I thought first to ask my father, but he couldn’t keep a promise to save his life. He left them all over, lining bar tops and car back seats all around town. My father handed me promises that were already in pieces, sad and lifeless, and I knew he wouldn’t be any help at all.
I thought to ask my Grandpop, who had always taken great care with his promises, but then I remembered Grandpop was a Twilight Wanderer now and he couldn’t tie his shoes or go on a toilet. I felt sorry for him, but I was scared of his far-off eyes and his spittle-lips, and I couldn’t ask him anyway because if he couldn’t remember how to go in a toilet he couldn’t remember how to keep a promise.

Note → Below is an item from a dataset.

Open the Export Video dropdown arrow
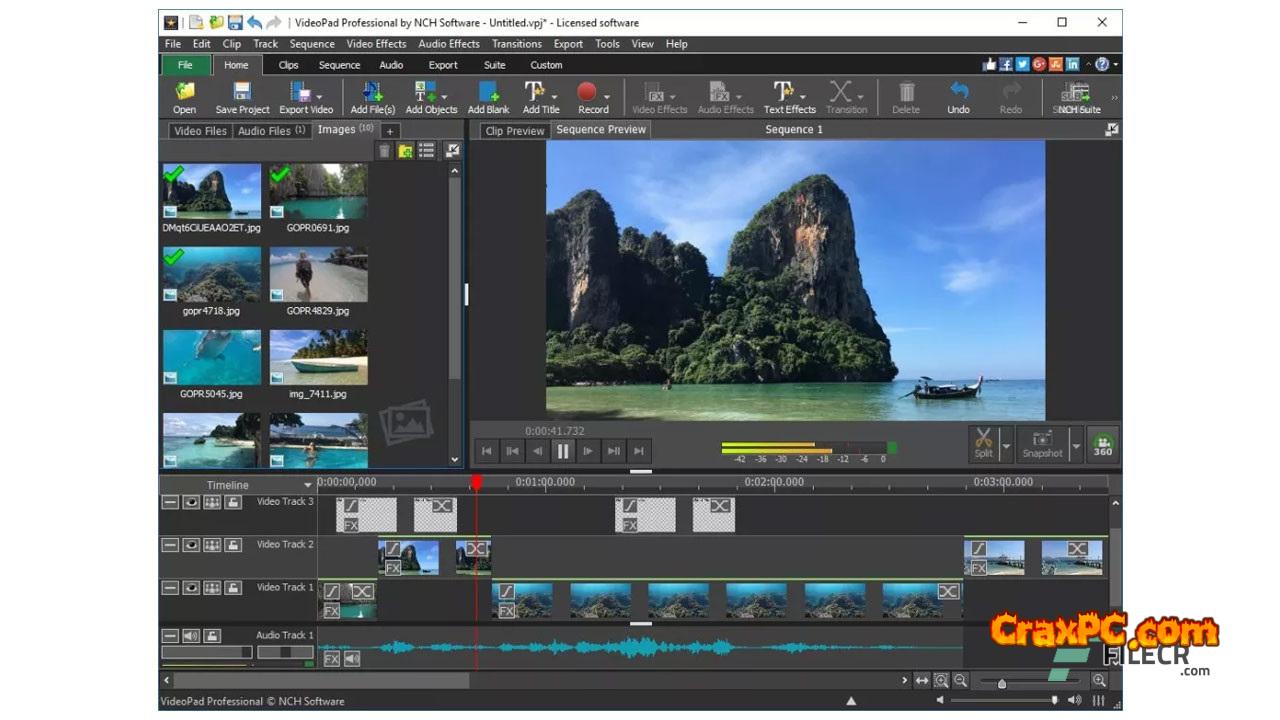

The only other person I could think of was Mrs. Williams, but she dangled promises above us like carrots, like we were all little rabbits in a cage. Now sit, she’d say, and we’d all sit and stare at the golden promise with our wide rabbit eyes, and then she would smile to herself and wobble her fat rear back to her desk and slide the promise in the drawer. Some other time, she’d say, I’ll just keep this promise right here, and you all just listen and some day I’ll give it to you.
So I stared at the promise I caught, at its slithering body and its golden sheen. I sniffed in big and unfurled my hand, and I crouched down to the creek, and I let it go into the water, because a promise was pretty but it was useless, and I didn’t know how I could ever keep one anyhow.